— START OF TEXT —

# Arnett slingbow mod & release



## Rapier (May 28, 2011)

A few pics showing a modded Arnett style catty. New ergo handle, TTB tubes,, nock string and separate release string with serving. A bow string release made from 12mm ally (pain in the butt) and Solomon weave lanyard...









































All it needs is a whisker biscuit and a few arrows. Zing... Thwack!


----------



## leon13 (Oct 4, 2012)

jauser very nice got some video it really looks interesting !

cheers


----------



## Harpman (Feb 27, 2013)

Nice job. Thanks for sharing


----------



## dannytsg (Jun 16, 2013)

Looks good, is that a twist release then? How does it affect the accuracy


----------



## norca (May 3, 2012)

do you just have it spin on ya finger on release looks cool


----------



## Rapier (May 28, 2011)

...Well the little 'L' cut between the fingers works as a 'sear' on the bow string and you can tune it by adjusting the actual shape with a fine file and/or adding bow string wax which really is necessary to limit wear on the serving seeing's how aluminium is quite abrasive. It improves accuracy by limiting biomechanical factors during release and if set up right you are in fact drawing with your whole arm, shoulder and back via the lanyard instead of just using finger strength so can shoot much heavier poundage with ease. The best ancient warrior archers had massive left forearms and very strong Rhomboids and Trapezius (the muscles that pull your Scapular together like in a seated row). Just draw to the same spot each time, breath in and then out and on the slight pause between breaths slowly relax your forefinger (this breathing technique should be used for all shooting/accuracy sports), the devise rotates slightly on your middle finger and... ping... bullseye. Of course it takes a little getting used to and there are much more sophisticated release aids for around $50 but with this you can say "I made it" and it's a great talking point on the range (especially great if a lovely like minded woman happens to notice your, err, shiny tool...) and Leon13 I haven't got the whisker biscuit or any arras yet but when I do I'll endeavour to make a vid of me shooting this here catty and will let you all know what I think.

Cheers Blokes

Rapier


----------



## Dr J (Apr 22, 2013)

Excellent idea, thanks for sharing!


----------

— END OF TEXT —

■ DIRECTION 1
List each username that heads a post in the slingbow thread, naming each one only once.
The slingbow thread and the listing have no connection to each other.

— START OF MATERIAL FOR THIS EXERCISE —

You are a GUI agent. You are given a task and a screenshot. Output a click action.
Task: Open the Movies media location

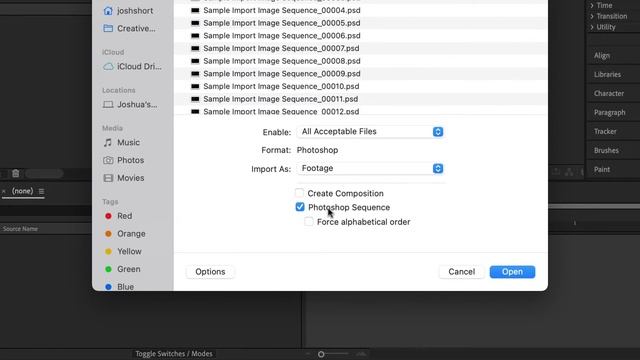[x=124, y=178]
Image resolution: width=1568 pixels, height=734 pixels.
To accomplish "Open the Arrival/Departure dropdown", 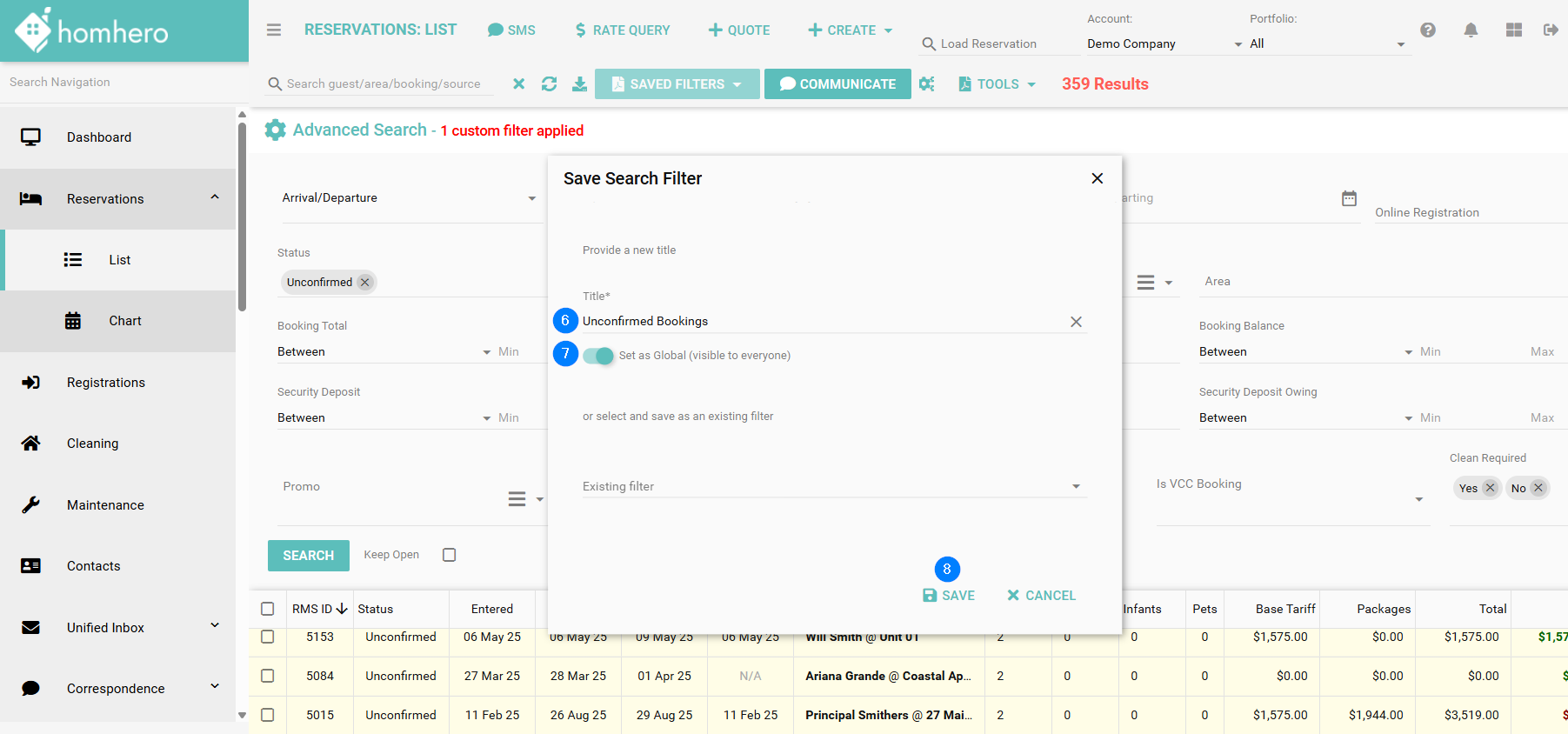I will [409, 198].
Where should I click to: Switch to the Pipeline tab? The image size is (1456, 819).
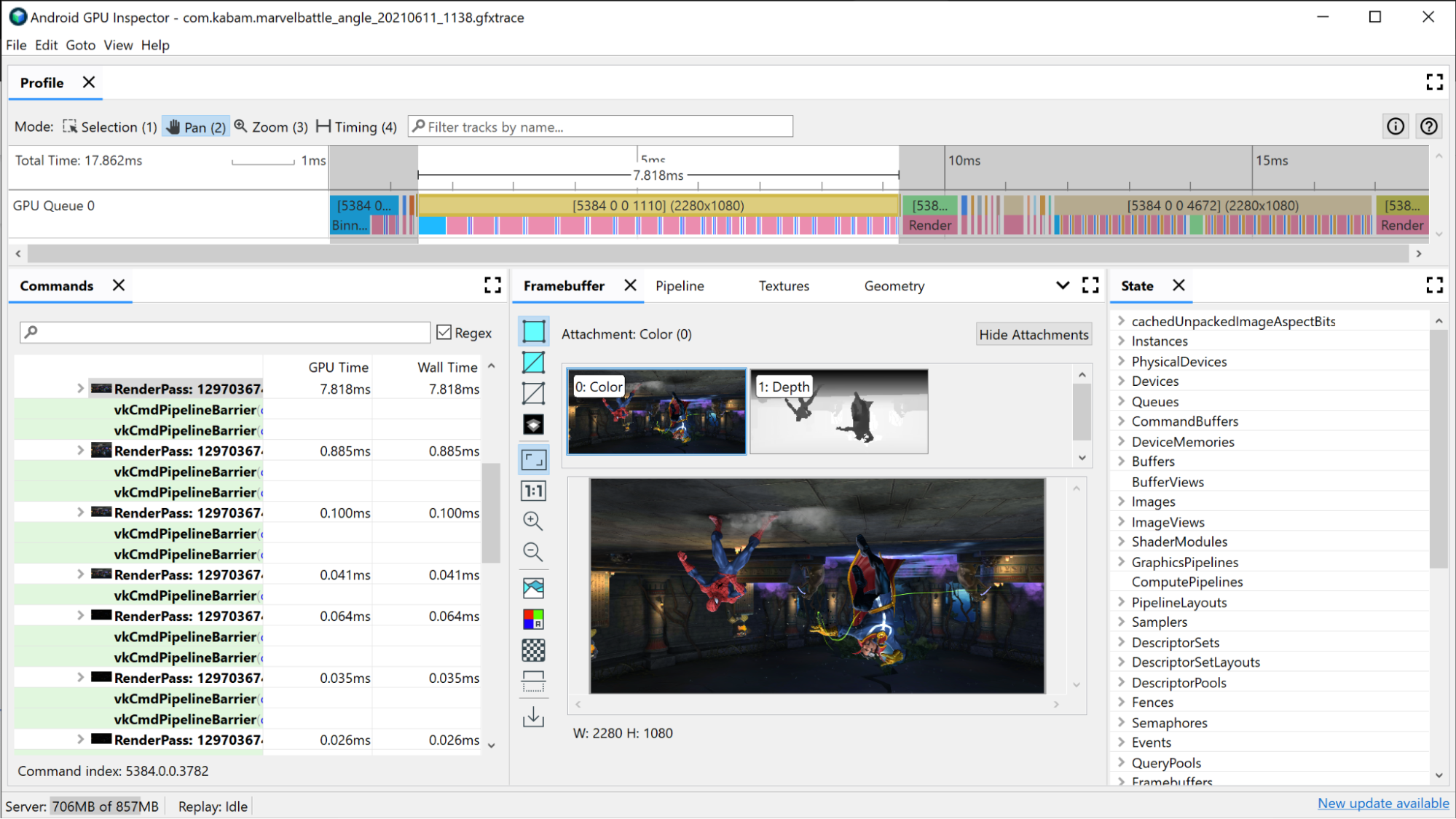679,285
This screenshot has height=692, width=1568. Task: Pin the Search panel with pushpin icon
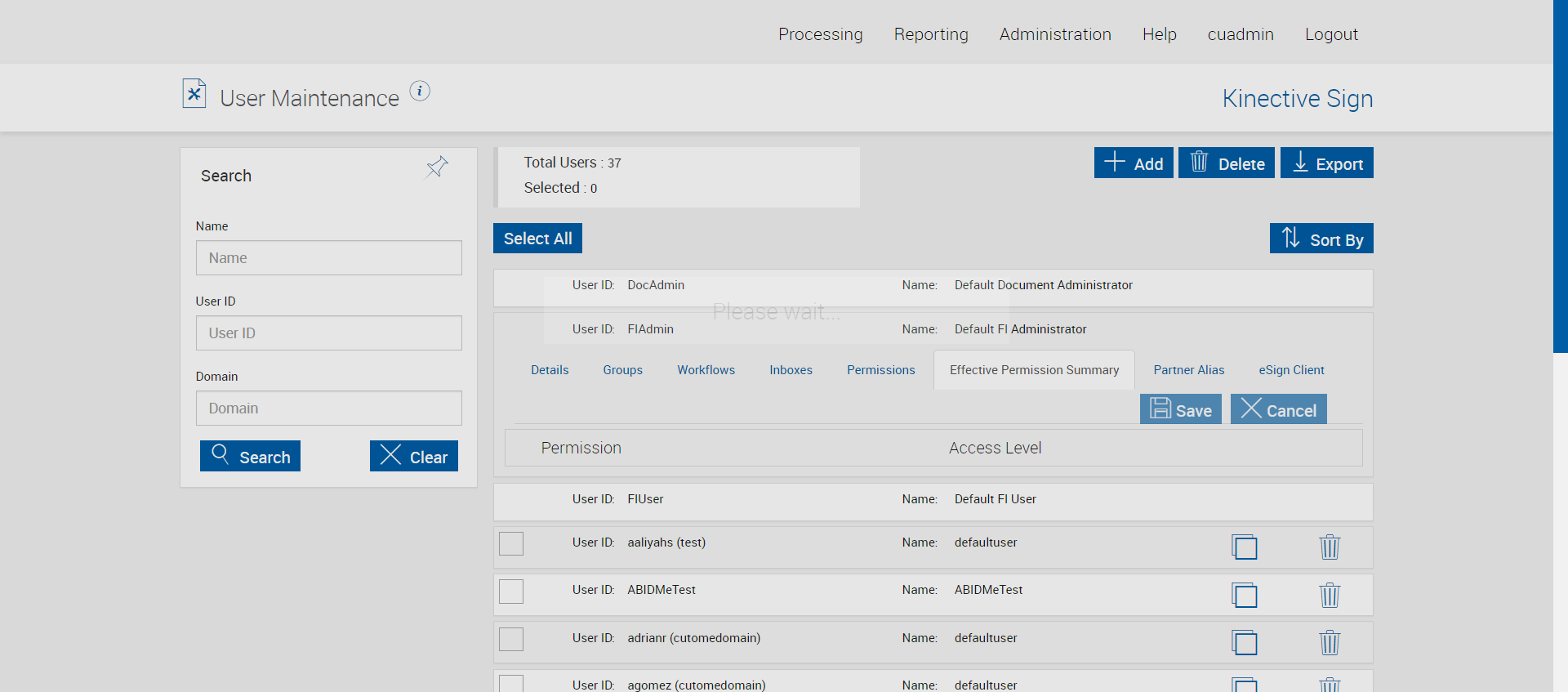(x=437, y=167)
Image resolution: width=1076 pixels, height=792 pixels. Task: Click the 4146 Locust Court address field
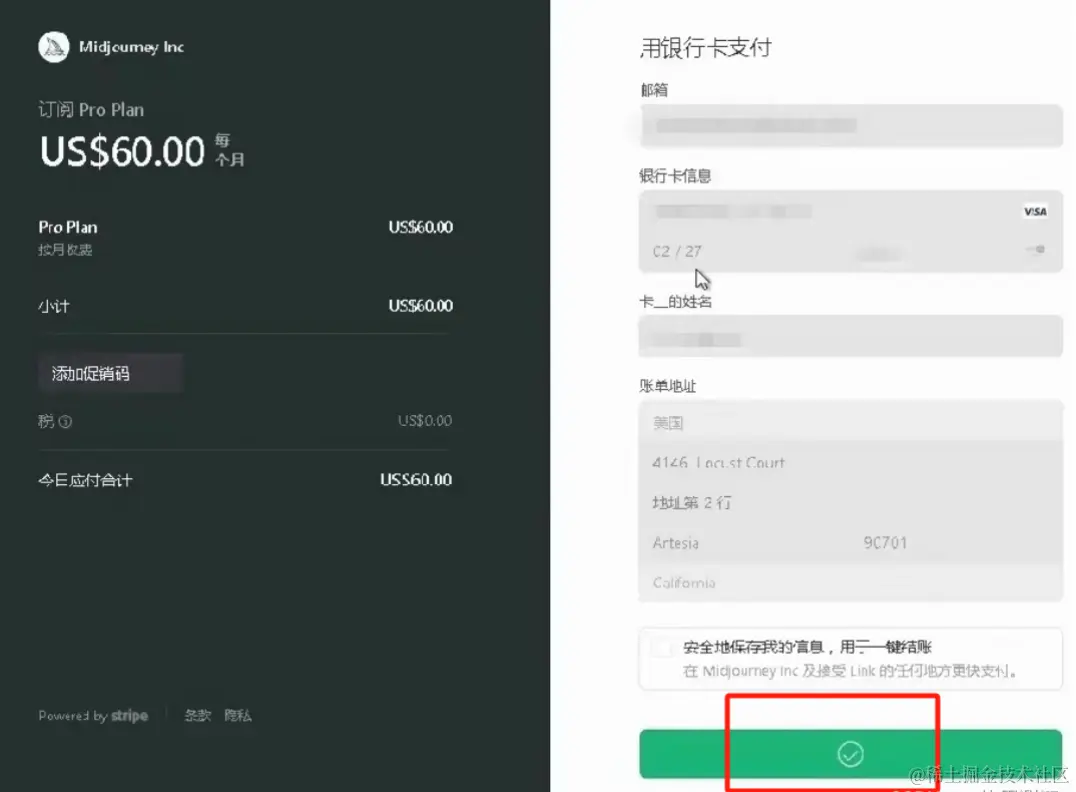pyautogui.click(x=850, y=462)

— END OF MATERIAL FOR THIS EXERCISE —

■ DIRECTION 2
From the listing, extract everything from the line containing "Image resolution: width=1076" down to the end of the listing, leaving the pictures out.

■ FULL ANSWER 1
Rapier, leon13, Harpman, dannytsg, norca, Dr J

■ FULL ANSWER 2
Image resolution: width=1076 pixels, height=792 pixels. Task: Click the 4146 Locust Court address field
pyautogui.click(x=850, y=462)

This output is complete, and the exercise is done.